Um segundo objetivo dessa linha de análise heterodoxa era a formulação de propostas concretas de uma nova política macroeconômica e de políticas assessórias (de crédito, industrial etc.) (4), formando um todo coerente e capaz de substituir as políticas neoliberais. As análises com esse objetivo acabaram fundando uma nova proposta de política econômica, denominada pelos seus autores como “novo-desenvolvimentismo” (ou “neodesenvolvimentismo”) (5). Essa proposta deveria funcionar como instrumento de intervenção no debate dentro e fora do governo Lula. Foi a partir delas que, a partir de 2006, o governo Lula passou a adotar novas iniciativas e políticas que se mesclaram às políticas macroeconômicas neoliberais, estabelecendo-se, a partir de então, a política econômica híbrida que caracterizou esse governo até 2010, e que parece persistir no governo de sua sucessora.

Notas:

(1) Agradecemos aos generosos comentários de Antonio Carlos Macedo e Silva e Luiz Carlos Bresser-Pereira. Os erros e omissões são de responsabilidade dos autores.

(2) Essas políticas foram implantadas gradualmente no Brasil desde o início dos anos 1990, mas elas só passaram a ser exercidas integralmente a partir de 1999, após a crise cambial do real, nos moldes das acontecidas no México, em 1994, no Sudeste e Leste Asiático, em 1997, e na Rússia, em 1998. Após o colapso da política de “âncora cambial”, a moeda nacional foi sujeita a forte desvalorização, em janeiro daquele ano.

(3) Ver, por exemplo, sobre a política fiscal, até 2005, Lopreato (2007), sobre dinâmica do crescimento econômico até 2006, Carneiro (2007), sobre a política econômica do Governo Lula, até 2005, Carneiro (2006), e para uma análise política do governo Lula, até 2005, Boito Jr. (2006).

(4) Esse artigo adota uma definição de política econômica incluindo a totalidade da capacidade do Estado de intervir institucionalmente e de forma sistemática no domínio econômico. Assim, a política econômica tem como núcleo as políticas macroeconômicas (formadoras dos “grandes preços”: as taxas de câmbio, de juros, de inflação e de salário), mas englobando, também, outras ações institucionais como as políticas industrial, creditícia e de comércio exterior, e as políticas microeconômicas e de concorrência. Essa concepção abrangente de política econômica contraria a concepção usual, de origem neoclássica.

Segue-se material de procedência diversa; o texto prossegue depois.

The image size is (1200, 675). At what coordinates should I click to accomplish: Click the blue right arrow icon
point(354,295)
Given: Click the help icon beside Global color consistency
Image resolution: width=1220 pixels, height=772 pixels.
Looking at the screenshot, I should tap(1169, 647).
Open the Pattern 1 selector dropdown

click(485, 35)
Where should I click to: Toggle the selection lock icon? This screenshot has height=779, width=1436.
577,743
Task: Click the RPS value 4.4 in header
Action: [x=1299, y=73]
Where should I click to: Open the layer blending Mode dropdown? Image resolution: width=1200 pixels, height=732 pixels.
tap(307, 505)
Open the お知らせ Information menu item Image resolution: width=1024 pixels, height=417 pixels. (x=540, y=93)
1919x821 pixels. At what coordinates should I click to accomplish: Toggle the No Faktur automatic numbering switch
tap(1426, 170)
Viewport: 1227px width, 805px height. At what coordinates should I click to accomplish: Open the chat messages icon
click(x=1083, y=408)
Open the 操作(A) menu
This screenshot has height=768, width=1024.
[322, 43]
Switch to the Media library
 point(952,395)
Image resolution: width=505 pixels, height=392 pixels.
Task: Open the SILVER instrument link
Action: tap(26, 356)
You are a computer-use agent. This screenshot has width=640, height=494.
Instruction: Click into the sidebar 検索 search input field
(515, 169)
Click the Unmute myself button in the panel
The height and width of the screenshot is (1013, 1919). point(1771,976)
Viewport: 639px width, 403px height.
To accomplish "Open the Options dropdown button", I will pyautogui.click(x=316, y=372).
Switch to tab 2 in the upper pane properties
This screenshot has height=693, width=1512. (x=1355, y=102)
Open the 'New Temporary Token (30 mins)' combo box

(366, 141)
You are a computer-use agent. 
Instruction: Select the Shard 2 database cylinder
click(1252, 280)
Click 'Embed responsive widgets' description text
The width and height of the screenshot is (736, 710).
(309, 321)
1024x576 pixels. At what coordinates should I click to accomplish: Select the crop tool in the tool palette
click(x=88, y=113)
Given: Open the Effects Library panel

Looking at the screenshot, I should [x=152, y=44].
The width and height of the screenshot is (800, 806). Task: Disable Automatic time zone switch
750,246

Para uma definição semelhante, ver Carneiro (2006: 7).

(5) O termo “novo-desenvolvimentismo”, denominando um conjunto de políticas econômicas alternativas às políticas neoliberais (especialmente pós-Consenso de Washington), foi introduzido por Bresser-Pereira, que o utilizou no capítulo 20 de seu livro “Desenvolvimento e Crise no Brasil”, em sua quinta edição revisada (Bresser-Pereira, 2003). Segundo esse autor, a denominação lhe foi sugerida por Yoshiaki Nakano em 2003 (Bresser-Pereira 2006: 9), tendo por base argumentos desenvolvidos em Bresser-Pereira (2001).  A denominação passou a ser mais difundida a partir de 2005, quando da publicação do livro “Novo-Desenvolvimentismo”, uma coletânea de artigos organizada por Sicsú, Paula e Michel (2005). Uma detalhada história intelectual do novo-desenvolvimentismo é apresentada em Bresser-Pereira (2011).